Your description of emotion is completely devoid of emotion. Tell me what you feel, not what your body feels.

shame is spiderman?

see that anxiety jigsaws right into depression snuggly

How'd you lose your emotions, senpai?

Took a seasickness medication called Stemetil, the main ingredient of which is Prochlorperazine, a dopamine antagoniser used for treating psychosis. Prochlorperazine is one of the most potent antipsychotic, though it isn't used for that purpose anymore.

When I started taking it my emotions went wild, huge highs and lows, laughing or crying for no reason. I would fly off the handle at the smallest thing and suspected everyone around me of trying to kill me. All of this while I was serving on a warship as an Officer.

I knew something was wrong so I told the medic immediately and got pulled off the ship. I stopped taking the stuff, but had to see a psych. That is how my military career ended. Over the course of the next two years my emotions started to get numb or dull and then my connection to them disappeared altogether. First complex emotions and then finally more primal ones.

Though I'm not emotionless. I can feel the physiological effects, I just can't connect them on a mental level. I'm trying to get back into writing, but I have no idea how to describe how anything feels emotionally, because I can't connect to it mentally. So all the chemicals in my body are still working, there just has to be some kind of malfunction or damage in the emotional centre of the brain.

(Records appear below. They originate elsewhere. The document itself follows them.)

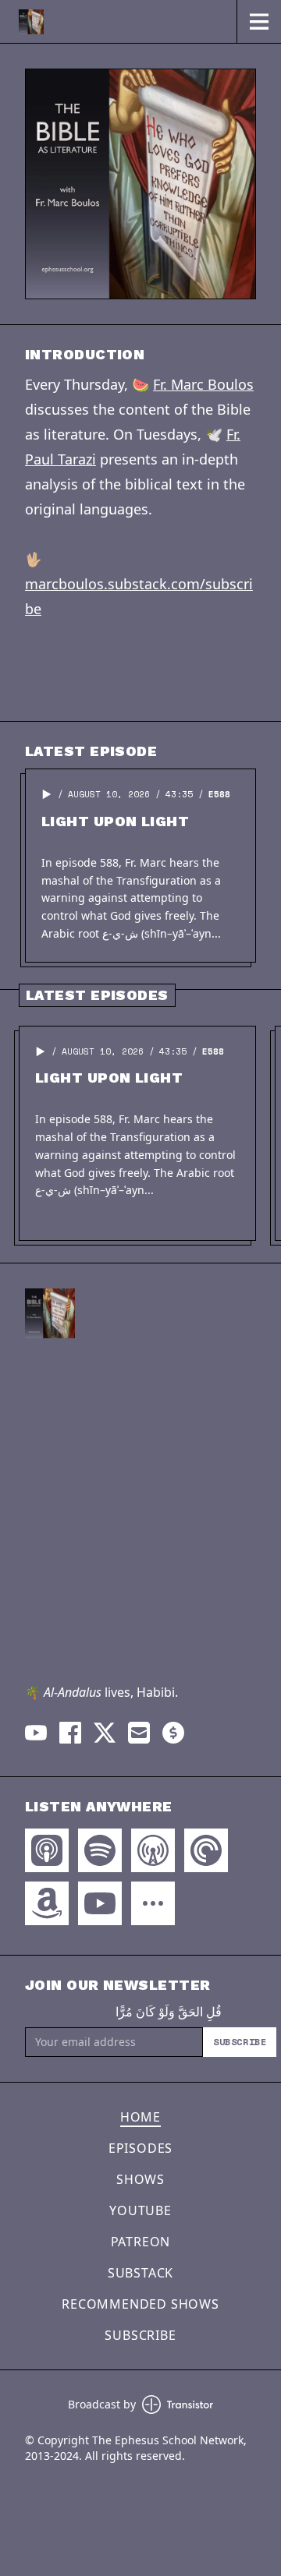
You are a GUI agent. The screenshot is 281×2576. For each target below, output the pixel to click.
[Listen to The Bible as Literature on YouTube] (100, 1903)
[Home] (118, 21)
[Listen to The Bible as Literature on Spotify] (100, 1850)
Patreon (141, 2241)
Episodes (140, 2148)
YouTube (140, 2210)
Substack (140, 2272)
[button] (46, 794)
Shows (140, 2179)
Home (140, 2116)
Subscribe (239, 2041)
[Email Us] (139, 1732)
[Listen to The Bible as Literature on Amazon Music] (47, 1903)
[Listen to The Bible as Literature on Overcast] (153, 1850)
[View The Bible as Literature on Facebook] (70, 1733)
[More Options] (153, 1903)
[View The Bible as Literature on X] (105, 1733)
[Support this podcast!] (173, 1733)
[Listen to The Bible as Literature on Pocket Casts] (206, 1850)
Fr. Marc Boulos (203, 384)
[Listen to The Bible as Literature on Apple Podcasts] (47, 1850)
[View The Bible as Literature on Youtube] (36, 1733)
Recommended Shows (140, 2304)
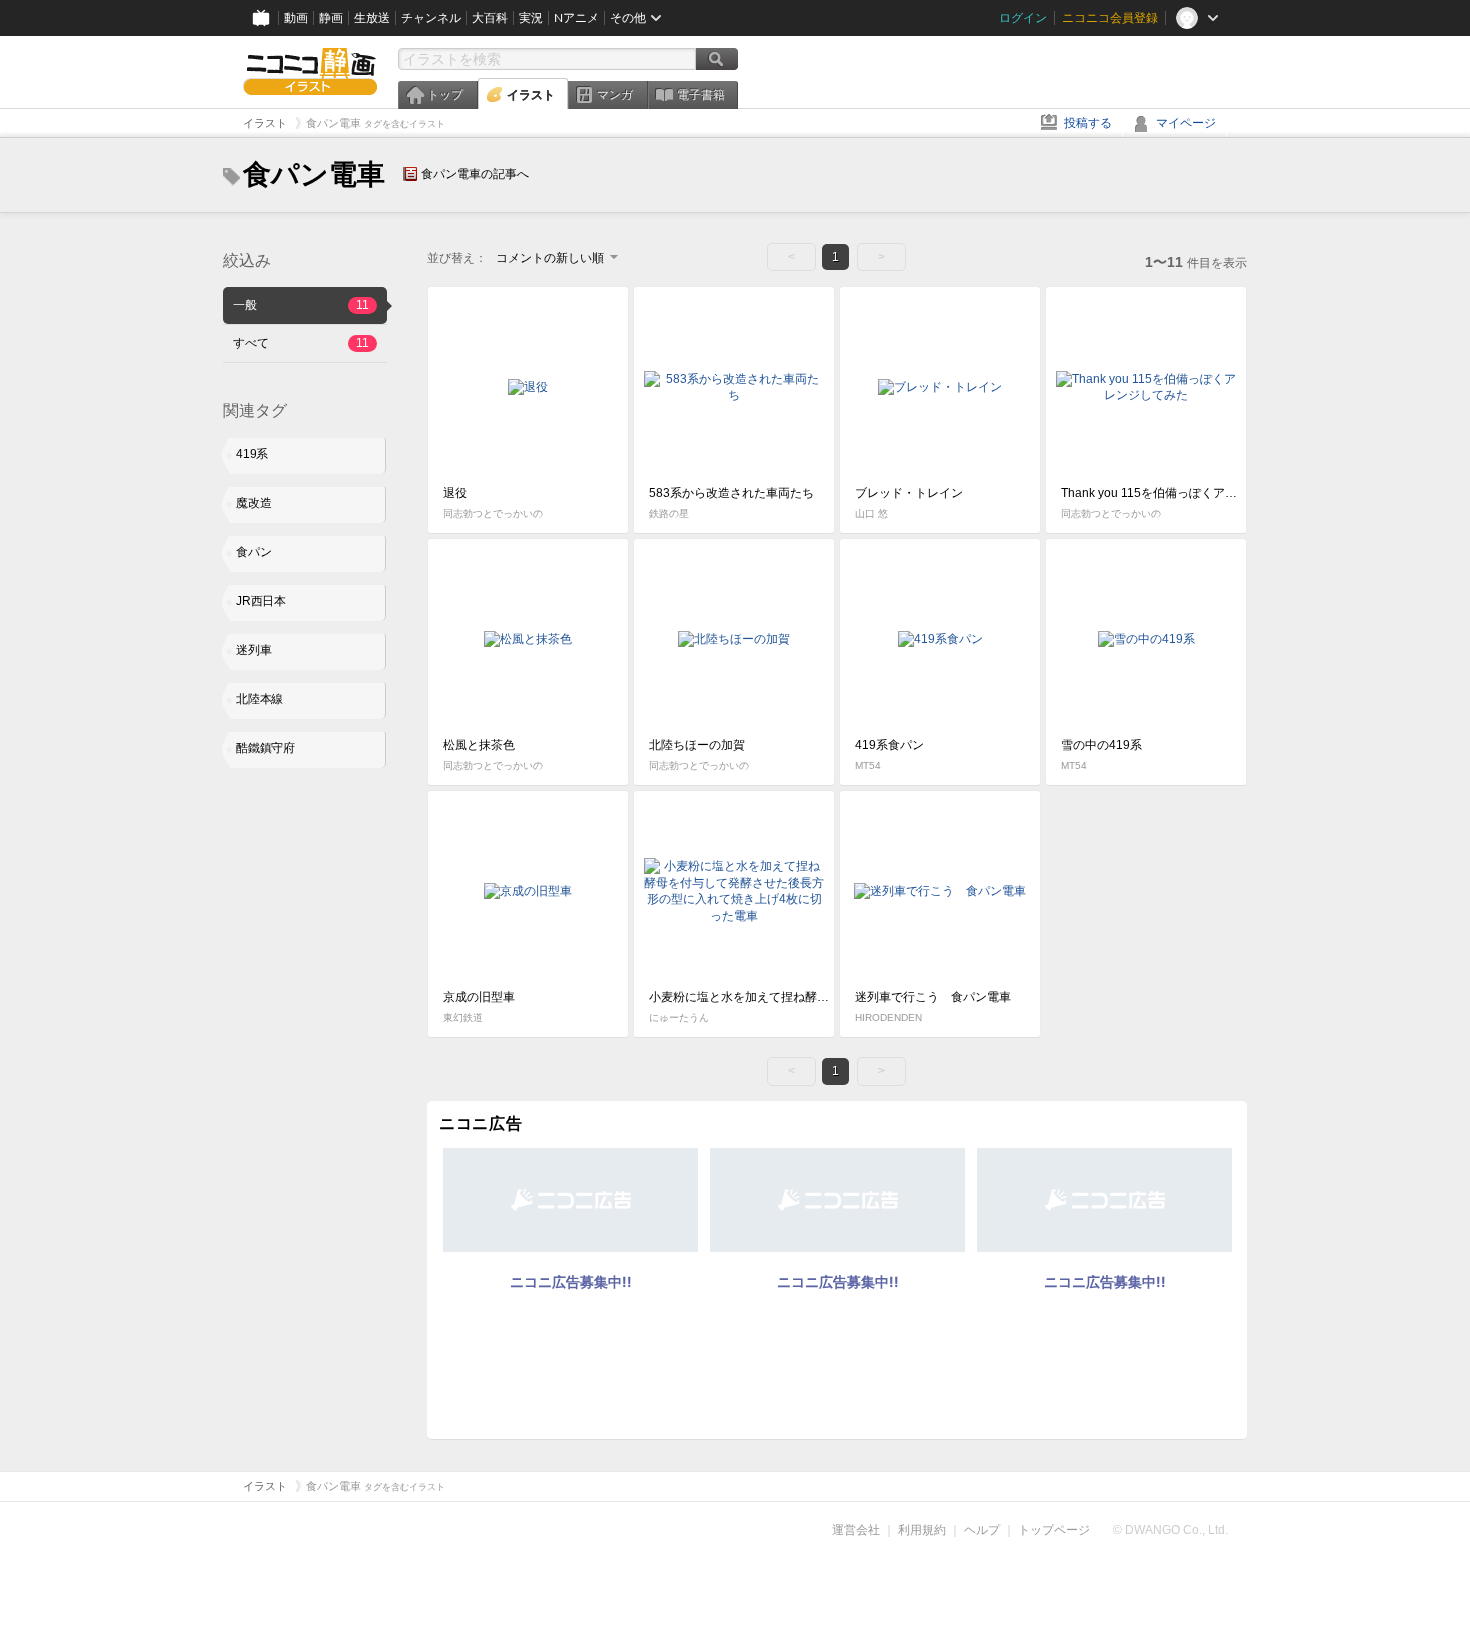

So its really useful for me when people describe how they feel or explain how their emotions affect them, so that I can utilise it in my writing.

You appear to be doubling down on telling not showing. This isn't meant to be a slight but your writing exercise reads more like the kinds of thing you see from attempted first-person accounts of autism.

What you should be asking is what people do that is interesting when they feel complex emotions. Being able to do that is what makes writing smart and true.

What would ant man above actually do assuming this is an revelatory development that leads to something? I'd say he squashes the ants with the mince pies with a surprising amount of violence.

>All of this while I was serving on a warship as an Officer.
>JO taking bitchpills and anti-psychotics, followed by episodes
Jesus fucking christ you're lucky to be alive.